Com o esvaziamento da principal cena aberta de uso de drogas na cidade, dependentes químicos passaram a vagar por ruas ocupadas pela cracolândia em outras ocasiões. A atividade é acompanhada de perto por moradores que registram em fotos e vídeos qualquer flagra de pessoas usando crack.
As imagens são compartilhadas em um aplicativo de mensagens com a participação de integrantes da Secretaria de Segurança Pública e representantes das secretarias municipais de saúde e assistência social, além de associações que atuam na região.
Os moradores que fazem parte dos cerca de 50 membros do grupo foram escolhidos durante reunião em junho com a secretaria de Segurança Pública, poucos dias após a dispersão da rua dos Protestantes.

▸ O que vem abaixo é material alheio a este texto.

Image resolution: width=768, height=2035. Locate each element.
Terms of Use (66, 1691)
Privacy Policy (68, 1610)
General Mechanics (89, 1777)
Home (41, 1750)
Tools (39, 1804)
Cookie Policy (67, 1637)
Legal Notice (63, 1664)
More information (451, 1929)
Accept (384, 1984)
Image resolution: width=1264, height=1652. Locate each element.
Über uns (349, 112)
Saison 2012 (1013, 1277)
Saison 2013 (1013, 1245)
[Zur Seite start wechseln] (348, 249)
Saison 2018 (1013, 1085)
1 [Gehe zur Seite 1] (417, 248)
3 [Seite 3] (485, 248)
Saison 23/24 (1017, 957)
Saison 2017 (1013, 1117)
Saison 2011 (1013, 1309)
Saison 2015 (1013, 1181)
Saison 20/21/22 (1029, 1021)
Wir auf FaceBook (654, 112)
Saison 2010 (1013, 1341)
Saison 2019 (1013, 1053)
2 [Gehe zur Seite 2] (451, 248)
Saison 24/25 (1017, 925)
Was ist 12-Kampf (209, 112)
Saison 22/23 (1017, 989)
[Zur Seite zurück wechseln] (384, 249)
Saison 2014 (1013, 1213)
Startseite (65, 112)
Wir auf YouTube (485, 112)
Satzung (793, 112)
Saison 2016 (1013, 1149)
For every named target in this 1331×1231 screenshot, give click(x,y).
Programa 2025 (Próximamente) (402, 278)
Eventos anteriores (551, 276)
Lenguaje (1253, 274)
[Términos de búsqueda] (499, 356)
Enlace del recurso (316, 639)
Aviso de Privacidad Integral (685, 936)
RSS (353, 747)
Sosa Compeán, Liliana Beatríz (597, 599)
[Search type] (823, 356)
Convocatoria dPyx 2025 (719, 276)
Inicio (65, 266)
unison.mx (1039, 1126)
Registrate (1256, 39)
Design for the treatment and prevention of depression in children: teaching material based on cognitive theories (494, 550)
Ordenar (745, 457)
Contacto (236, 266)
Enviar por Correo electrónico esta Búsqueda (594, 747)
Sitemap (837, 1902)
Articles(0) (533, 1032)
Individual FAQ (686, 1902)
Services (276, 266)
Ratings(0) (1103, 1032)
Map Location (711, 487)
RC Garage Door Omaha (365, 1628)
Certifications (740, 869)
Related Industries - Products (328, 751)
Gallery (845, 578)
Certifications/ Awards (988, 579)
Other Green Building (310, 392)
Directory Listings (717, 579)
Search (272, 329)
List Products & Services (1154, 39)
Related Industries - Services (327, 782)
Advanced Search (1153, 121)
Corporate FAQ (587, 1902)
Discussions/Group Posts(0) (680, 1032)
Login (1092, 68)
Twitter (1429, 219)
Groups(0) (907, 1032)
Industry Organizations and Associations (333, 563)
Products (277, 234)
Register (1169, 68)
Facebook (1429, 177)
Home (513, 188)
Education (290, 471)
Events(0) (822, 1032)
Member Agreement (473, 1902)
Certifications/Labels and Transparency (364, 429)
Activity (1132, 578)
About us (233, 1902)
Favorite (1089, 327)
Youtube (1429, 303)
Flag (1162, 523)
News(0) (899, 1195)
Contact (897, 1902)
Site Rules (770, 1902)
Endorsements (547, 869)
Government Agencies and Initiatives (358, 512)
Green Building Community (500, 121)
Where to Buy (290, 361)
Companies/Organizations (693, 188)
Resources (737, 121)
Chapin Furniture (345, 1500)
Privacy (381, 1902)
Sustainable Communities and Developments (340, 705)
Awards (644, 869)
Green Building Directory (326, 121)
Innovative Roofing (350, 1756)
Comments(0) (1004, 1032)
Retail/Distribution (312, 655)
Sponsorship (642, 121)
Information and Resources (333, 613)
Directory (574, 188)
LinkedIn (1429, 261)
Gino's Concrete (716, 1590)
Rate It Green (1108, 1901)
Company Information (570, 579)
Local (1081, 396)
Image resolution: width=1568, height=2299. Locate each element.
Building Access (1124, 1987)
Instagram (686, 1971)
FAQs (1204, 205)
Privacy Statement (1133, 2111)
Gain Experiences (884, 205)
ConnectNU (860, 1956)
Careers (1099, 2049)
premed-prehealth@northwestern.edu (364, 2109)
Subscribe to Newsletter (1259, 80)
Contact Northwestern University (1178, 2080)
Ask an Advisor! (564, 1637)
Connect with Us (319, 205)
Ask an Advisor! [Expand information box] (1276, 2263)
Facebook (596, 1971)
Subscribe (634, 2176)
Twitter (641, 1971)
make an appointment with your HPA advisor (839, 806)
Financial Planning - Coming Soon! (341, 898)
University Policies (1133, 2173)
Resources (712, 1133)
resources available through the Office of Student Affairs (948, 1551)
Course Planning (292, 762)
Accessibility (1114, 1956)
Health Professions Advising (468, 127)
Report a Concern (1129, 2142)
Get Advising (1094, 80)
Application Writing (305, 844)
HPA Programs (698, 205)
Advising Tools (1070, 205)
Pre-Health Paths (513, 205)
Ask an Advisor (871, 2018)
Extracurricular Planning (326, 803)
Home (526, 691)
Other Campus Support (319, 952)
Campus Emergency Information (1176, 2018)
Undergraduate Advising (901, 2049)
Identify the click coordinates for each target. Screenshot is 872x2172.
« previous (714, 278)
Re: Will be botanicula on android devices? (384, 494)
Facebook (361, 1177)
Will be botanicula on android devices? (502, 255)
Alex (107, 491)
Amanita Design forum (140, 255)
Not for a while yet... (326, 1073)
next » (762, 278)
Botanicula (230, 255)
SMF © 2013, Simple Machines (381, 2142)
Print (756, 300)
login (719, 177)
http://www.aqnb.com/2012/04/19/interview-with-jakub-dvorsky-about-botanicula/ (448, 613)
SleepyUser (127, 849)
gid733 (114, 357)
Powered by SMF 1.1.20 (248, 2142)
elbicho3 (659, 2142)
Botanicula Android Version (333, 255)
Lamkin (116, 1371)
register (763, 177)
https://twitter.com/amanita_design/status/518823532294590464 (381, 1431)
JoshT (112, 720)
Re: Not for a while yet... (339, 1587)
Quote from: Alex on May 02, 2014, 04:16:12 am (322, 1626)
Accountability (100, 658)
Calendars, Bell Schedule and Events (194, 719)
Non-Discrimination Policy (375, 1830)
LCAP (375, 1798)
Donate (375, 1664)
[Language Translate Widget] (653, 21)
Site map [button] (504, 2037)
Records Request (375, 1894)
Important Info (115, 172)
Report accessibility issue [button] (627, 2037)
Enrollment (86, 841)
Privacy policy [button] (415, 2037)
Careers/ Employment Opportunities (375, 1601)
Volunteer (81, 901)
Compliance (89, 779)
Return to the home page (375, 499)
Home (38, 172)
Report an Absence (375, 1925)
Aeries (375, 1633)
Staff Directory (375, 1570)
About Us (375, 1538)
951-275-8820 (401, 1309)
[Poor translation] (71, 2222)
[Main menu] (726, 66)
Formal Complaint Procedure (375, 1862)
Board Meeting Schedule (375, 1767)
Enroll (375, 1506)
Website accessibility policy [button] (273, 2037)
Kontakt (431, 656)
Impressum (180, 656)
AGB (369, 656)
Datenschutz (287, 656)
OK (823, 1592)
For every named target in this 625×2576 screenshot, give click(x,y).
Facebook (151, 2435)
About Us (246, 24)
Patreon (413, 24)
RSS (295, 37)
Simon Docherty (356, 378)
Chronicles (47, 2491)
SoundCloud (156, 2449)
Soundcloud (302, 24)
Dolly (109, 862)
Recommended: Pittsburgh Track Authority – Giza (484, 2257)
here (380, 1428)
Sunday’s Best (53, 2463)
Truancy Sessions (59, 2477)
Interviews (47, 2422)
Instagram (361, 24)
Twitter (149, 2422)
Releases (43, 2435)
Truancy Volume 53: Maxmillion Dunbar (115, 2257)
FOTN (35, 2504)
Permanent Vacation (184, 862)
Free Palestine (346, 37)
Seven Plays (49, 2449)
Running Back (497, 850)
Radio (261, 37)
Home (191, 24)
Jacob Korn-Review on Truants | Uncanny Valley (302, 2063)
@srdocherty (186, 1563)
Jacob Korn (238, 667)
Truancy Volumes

Em comum, são pessoas que vivem nas ruas ocupadas pelos usuários de drogas nos dois últimos anos e tiveram participação ativa na interação com o poder público para mudar a situação do centro.
Algumas delas ouvidos pela reportagem, que pediram para não serem identificados por medo de represálias do crime organizado, participaram de protestos em frente à prefeitura e fizeram vigília nas vias ocupadas como forma de chamar atenção das autoridades.
Na reunião, quando o grupo de mensagens batizado de “Diálogos do Centro” foi formado, os moradores foram orientados a enviar registros de aglomerações por uso de drogas, por menor que seja, com local e horário definidos para envio de equipes para dispersar os usuários. Relatos de problemas de zeladoria e outros temas são vetados.
Uma vez dado o alerta pelos moradores, policiais na sala de operações da Polícia Militar são acionados para monitorar as câmeras do local e enviar equipes.
“Chegamos a identificar 5 mil pessoas no fluxo ao longo dos dois últimos anos e, agora, são cerca de 200 a 300 contabilizados por mês que tentam se aglomerar de alguma forma”, diz o tenente-coronel Rodrigo Garcia Vilardi, coordenador-geral do Centro Integrado de Comando e Controle (CICC) da Secretaria de Segurança Pública de São Paulo, que também faz parte do grupo.
Membros do grupo relatam que a maioria dos avisos de tentativas de aglomeração se refere às ruas Helvetia e Conselheiro Nébias, em Campos Elíseos, e no entorno da estação da Luz, na intersecção com o Bom Retiro, além da praça Julio Prestes e alguns pontos debaixo do Minhocão. Em comum, são lugares ocupados pelo fluxo em ocasiões anteriores.
De acordo com o tenente-coronel, as equipes de abordagem e os policiais são orientados a informar os usuários sobre a impossibilidade de permanecerem no local e oferecer atendimento no Hub de Cuidados em Crack e Outras Drogas, inaugurado pelo governo estadual em julho de 2023 como o centro antidrogas de São Paulo. Lá, é feita triagem para equipamentos de saúde e internações psiquiátricas, quando há avaliação clínica.
Além das abordagens auxiliada pelos moradores, Villardi explica que a formação de uma nova cracolândia no centro é dificultada pela ausência do ecossistema que viabilizava o funcionamento da cracolândia, que incluía pensões ligadas ao crime organizado, usadas para armazenar drogas, e os ferros-velhos, onde usuários trocavam material de reciclagem por dinheiro para comprar crack.
Na rua dos Protestantes, há ao menos dois ferros-velhos emparedados por operações policiais e pensões lacradas. Um carro da GCM (Guarda Civil Metropolitana) fica estacionado no local para impedir novas aglomerações. O local também é vigiado por câmeras de reconhecimento facial para inibir a ação de traficantes. Apesar da ausência de usuários de drogas, o clima ainda é de abandono.
O terreno desocupado pelos usuários integra projeto de revitalização e há previsão de ser transformado em uma área de lazer.